| Task goal |
Down to the last line of the listing, starting at the one with "Instruction: Tap the", retype each line exactly. Do not copy the pictures.

| Records for the task |
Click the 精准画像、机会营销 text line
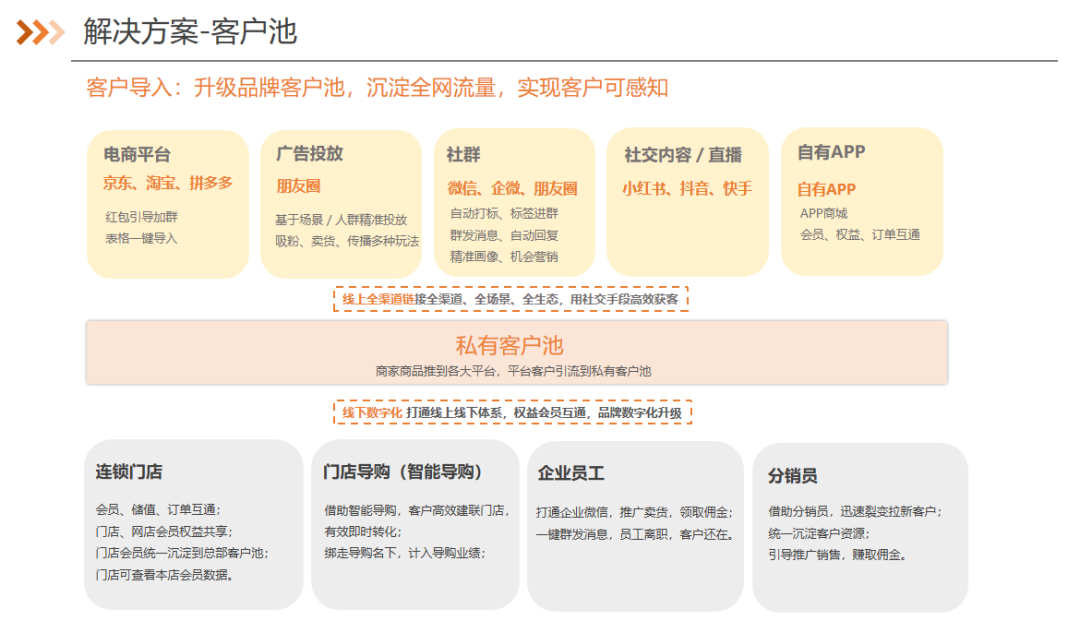The width and height of the screenshot is (1080, 621). pos(503,257)
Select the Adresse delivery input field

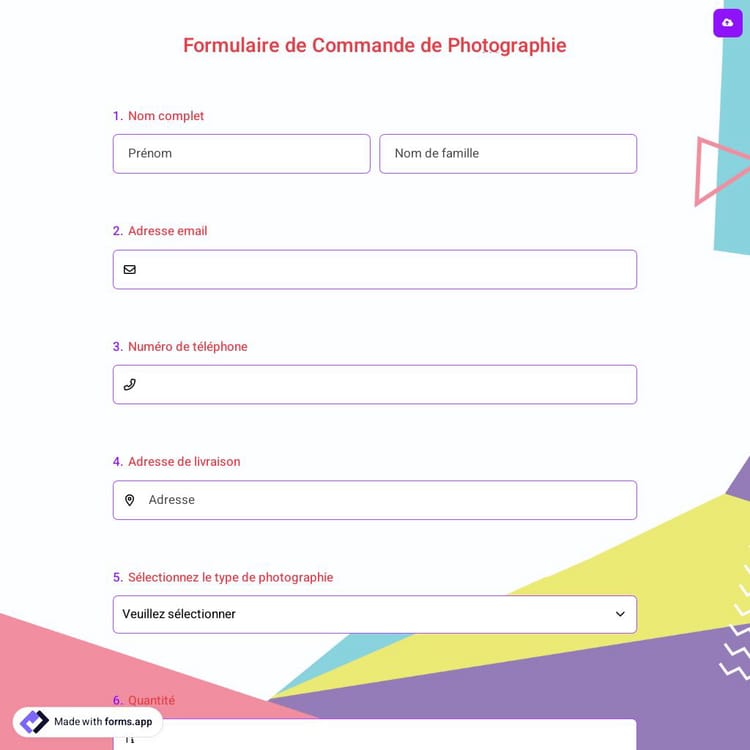click(x=385, y=500)
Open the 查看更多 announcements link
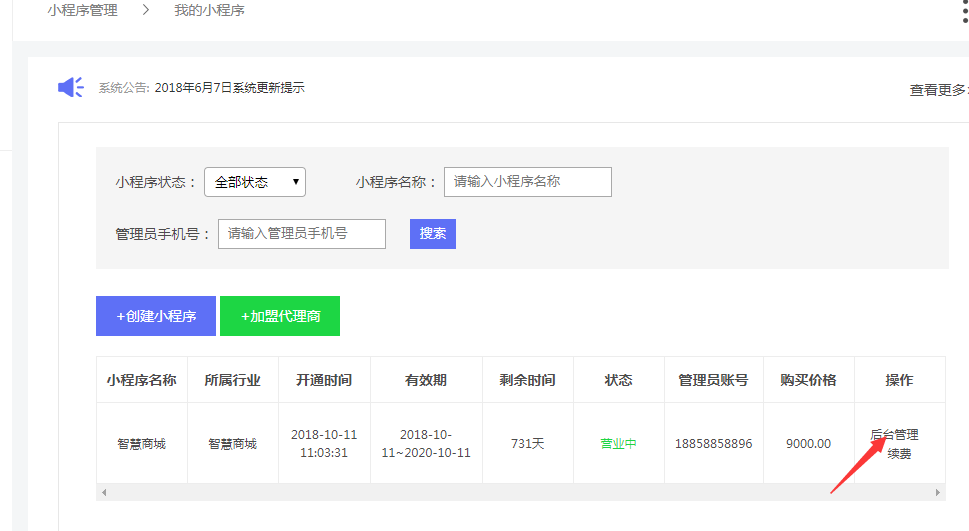Viewport: 969px width, 531px height. 938,90
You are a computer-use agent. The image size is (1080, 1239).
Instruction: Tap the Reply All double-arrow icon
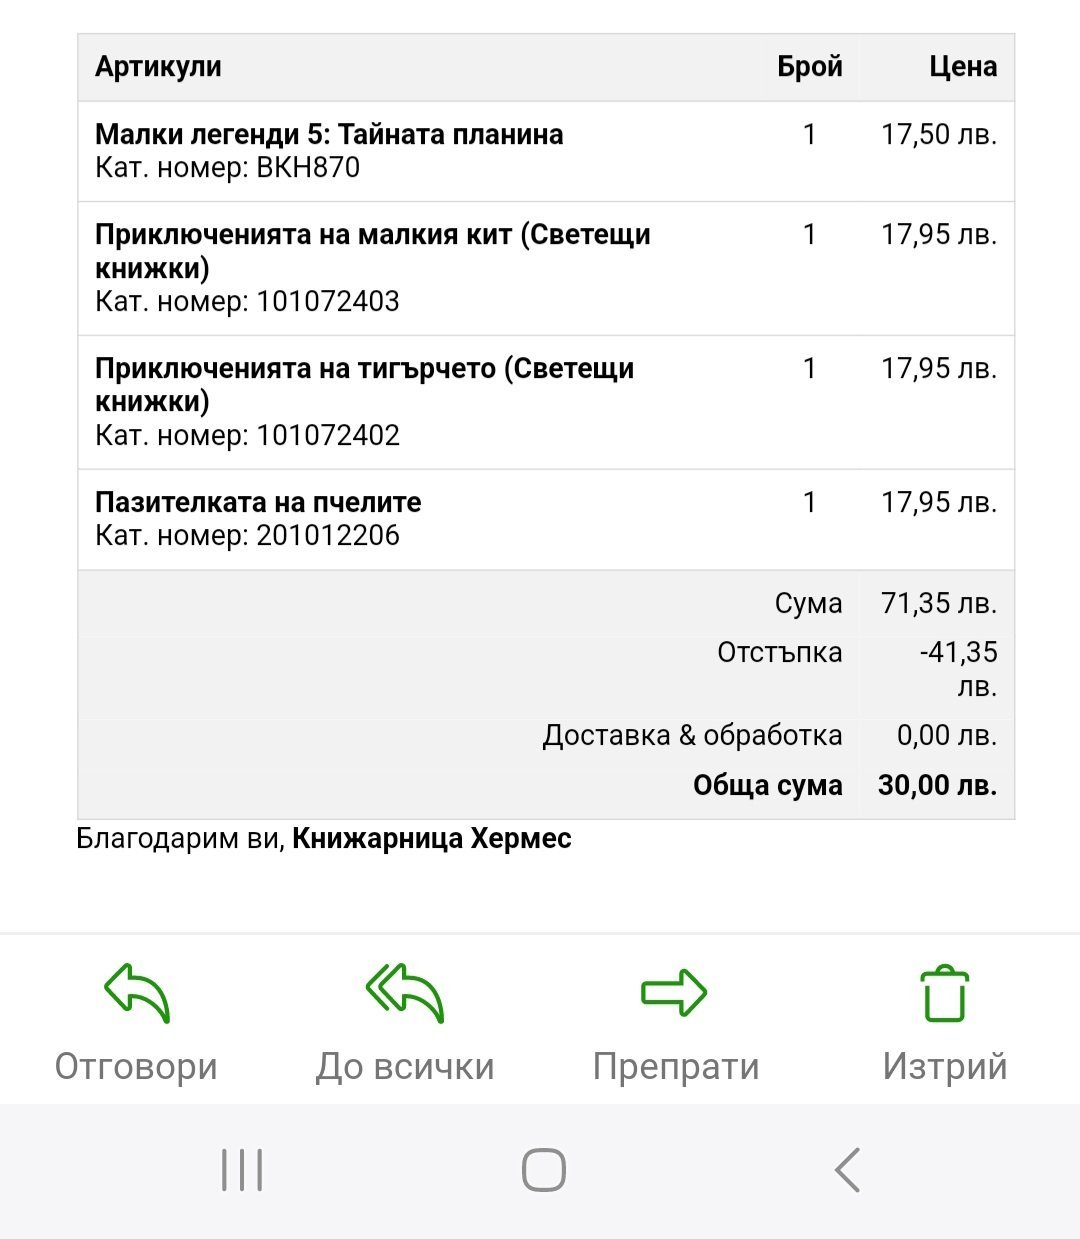click(x=405, y=993)
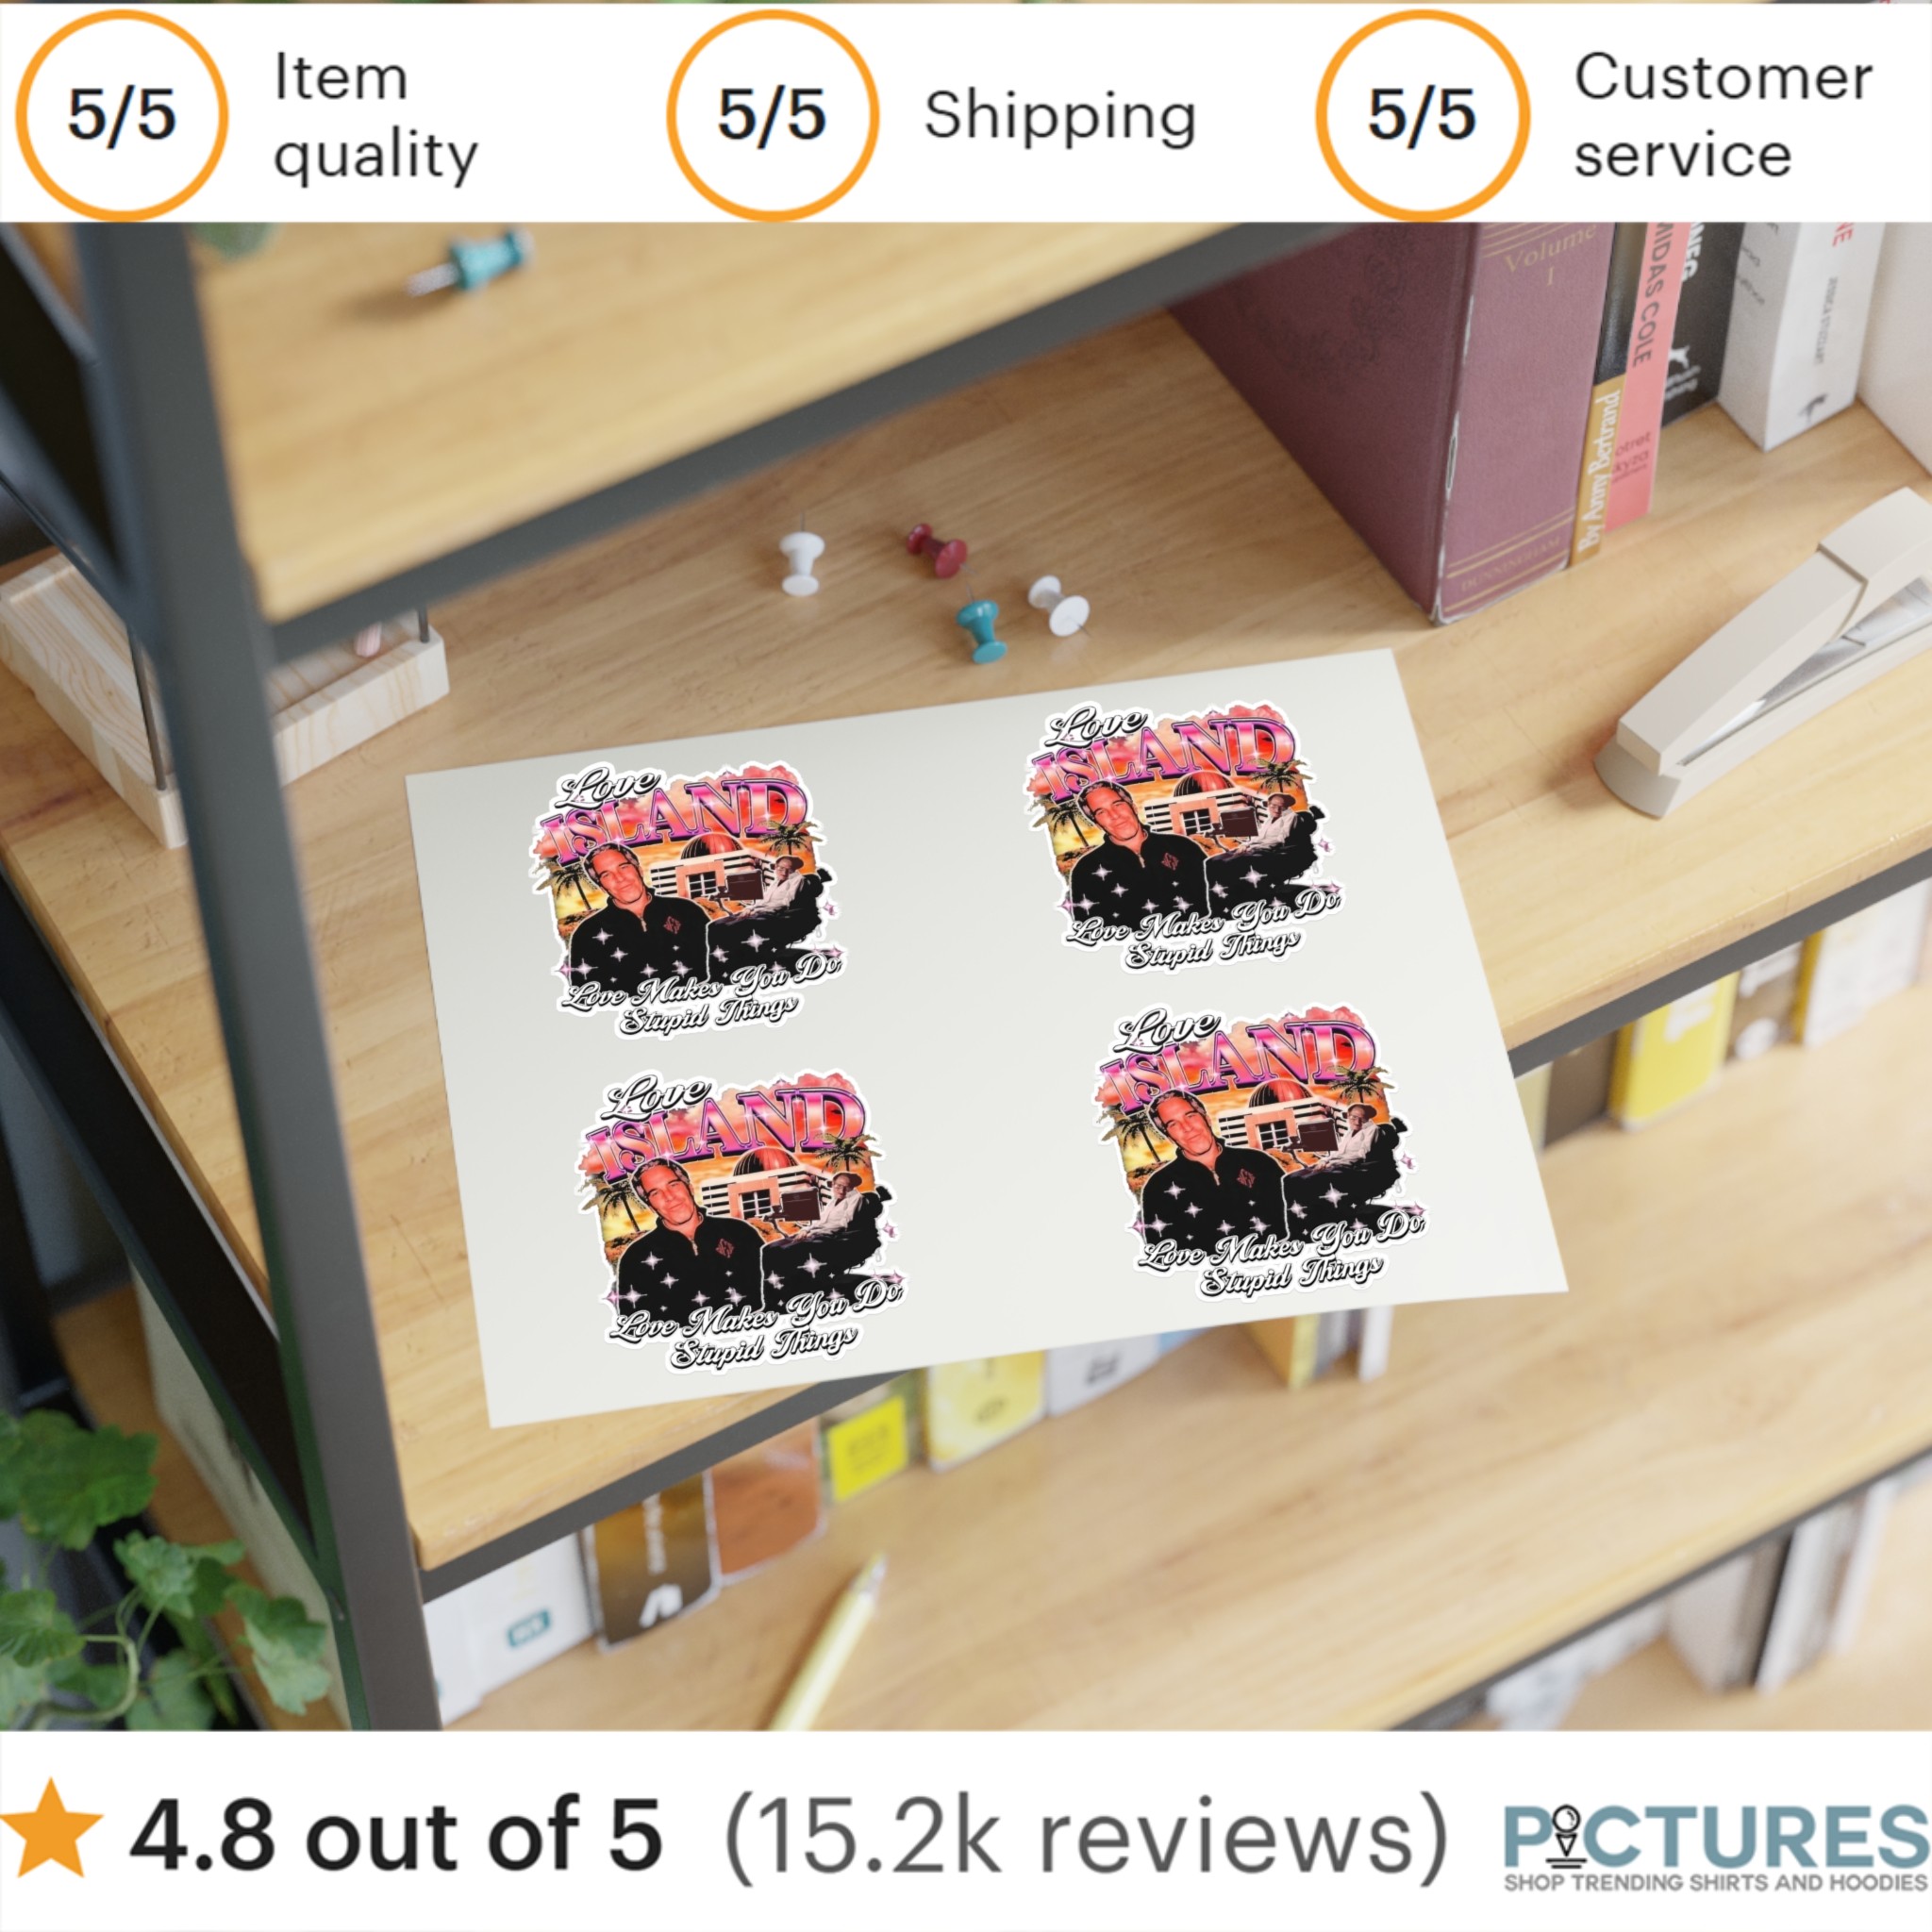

| Your solution |
Instruction: Tap the Reply All double-arrow icon
click(x=405, y=993)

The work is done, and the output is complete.